Welcome to Balanced Rocks: Pictures and Stories

Beginning March 16,2010, I began a journey of balancing rocks. I hold to the practice of setting to balance at least five sculptures a day, sometimes, many more. Of these I take lots of pictures and videos. While conducting this adventure, I have been introduced to an incredible unfolding story. Additionally, I discovered this phenomenon is manifesting worldwide. As I post pictures and stories, I found many others similarly engaged and sharing their works. Additionally, as folks come upon me performing my work, many want to find out how this is done and try themselves. This blog shares this work in both pictures and stories. Enjoy


A seeming impossibility becomes possible

Rock Balancing: The Beginning

On a fine summer day, sometime in August, 2009, I was visiting family in Toronto. Like most folks spending summer in a large city, we used up as much time as we could finding outdoor events that would cool us. One afternoon, we headed to the Beaches section of East Toronto. After spending some time playing in a large sandbox in the shade with my grandkids and some of their newfound companions, we headed to the Boardwalk that extends from Balmy Beach to Kew Gardens. Ella accompanied me, Liam took off with his mom, Natalie. They ventured down the boardwalk, Ella and I headed onto the sand toward the water’s edge. Halfway there we encountered what looked like a small size Stonehenge.

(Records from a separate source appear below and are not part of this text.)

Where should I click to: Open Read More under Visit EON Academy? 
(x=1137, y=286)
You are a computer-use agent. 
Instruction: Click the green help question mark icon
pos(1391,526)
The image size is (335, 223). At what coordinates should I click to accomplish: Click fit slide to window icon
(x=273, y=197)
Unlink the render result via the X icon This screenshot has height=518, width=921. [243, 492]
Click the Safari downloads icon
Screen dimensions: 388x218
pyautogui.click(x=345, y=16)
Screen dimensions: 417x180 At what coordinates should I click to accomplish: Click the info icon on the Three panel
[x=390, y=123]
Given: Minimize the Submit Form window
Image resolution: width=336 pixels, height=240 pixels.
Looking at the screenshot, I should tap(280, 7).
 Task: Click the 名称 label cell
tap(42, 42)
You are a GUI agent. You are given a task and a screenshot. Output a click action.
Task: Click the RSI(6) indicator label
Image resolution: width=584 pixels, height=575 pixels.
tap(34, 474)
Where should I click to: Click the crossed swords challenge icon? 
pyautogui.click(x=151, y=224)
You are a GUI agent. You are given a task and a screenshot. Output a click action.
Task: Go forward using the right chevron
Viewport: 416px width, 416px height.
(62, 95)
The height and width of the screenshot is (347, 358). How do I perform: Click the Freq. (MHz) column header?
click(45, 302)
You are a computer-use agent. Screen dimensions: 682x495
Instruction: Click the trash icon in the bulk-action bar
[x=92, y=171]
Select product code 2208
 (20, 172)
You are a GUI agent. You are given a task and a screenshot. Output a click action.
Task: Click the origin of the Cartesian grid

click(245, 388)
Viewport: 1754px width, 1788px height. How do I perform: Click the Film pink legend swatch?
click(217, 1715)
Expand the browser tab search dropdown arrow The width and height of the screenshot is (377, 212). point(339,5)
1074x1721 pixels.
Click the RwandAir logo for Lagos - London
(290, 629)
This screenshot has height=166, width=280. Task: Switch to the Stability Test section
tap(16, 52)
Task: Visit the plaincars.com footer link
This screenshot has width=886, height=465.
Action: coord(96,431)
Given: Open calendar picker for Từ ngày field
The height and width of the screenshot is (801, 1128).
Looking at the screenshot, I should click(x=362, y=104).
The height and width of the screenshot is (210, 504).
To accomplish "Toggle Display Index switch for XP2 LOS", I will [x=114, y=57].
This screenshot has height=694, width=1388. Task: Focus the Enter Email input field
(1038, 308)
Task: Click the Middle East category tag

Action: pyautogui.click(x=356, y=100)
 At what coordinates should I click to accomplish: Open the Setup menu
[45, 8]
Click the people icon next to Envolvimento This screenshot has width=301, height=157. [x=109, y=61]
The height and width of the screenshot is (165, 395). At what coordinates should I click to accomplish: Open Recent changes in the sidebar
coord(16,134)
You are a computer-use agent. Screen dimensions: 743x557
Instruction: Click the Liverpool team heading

About a dozen sculptures were gathered together in a rough circle. Each was a stack of two or three rocks balanced one on another. The tallest one was slightly taller than Ella, who was small average height for a five year older. All were in the neighborhood of three feet and four feet tall. What immediately jumped out was the precarious nature of the balancing. Most points of contact were miraculously slight. Most seemed to be standing on a point. Two more folks were witnessing this amazing display. We imagined that there must be small metal rods embedded at the point of contact, or else some kind of glue was used. Each of us peered from close low angles to detect what could account for this mystical display. Ella, not being so cautious, toppled one structure over. Luckily, it did not land on her.

I hurried over and picked up the fallen rock. I saw no evidence of a rod or glue. It indeed had been balanced on its pedestal. I lifted it up and tried to place it back where I reckoned it had been balanced. I cautioned Ella, to be careful and not upset any more sculptures and went about the task of finding balance. I was not successful and struggled immensely but did not find the magic spot where stability could be achieved. After a lengthy effort, an attractive Asian woman about my age approached and gently nudged me aside offering to demonstrate her work. She pointed to the spot she would set the stone upon. She called it by a foreign name. To me it looked like a slight dimple.

Placing the small end of the upper rock into that hollow, she deftly and quickly moved it around, slightly twisting and cajoling it into position. The sight of this slender woman with longish graying hair performing an intricate dance with a rock slightly larger than her head emanated calmness. It seemed only the ends of her fingers were used to achieve these small movements. Apparently, equilibrium was close. Shortly she was done and withdrew her palms which naturally assumed an open prayer posture. The rock I had grappled with was majestically resting in its previous stable state. She next went over and reset two other structures, I had not noticed were also amiss. I just took them to be part of the rubble strewn about the beach. Now all the display was standing and providing a small sense of order in our chaotic world.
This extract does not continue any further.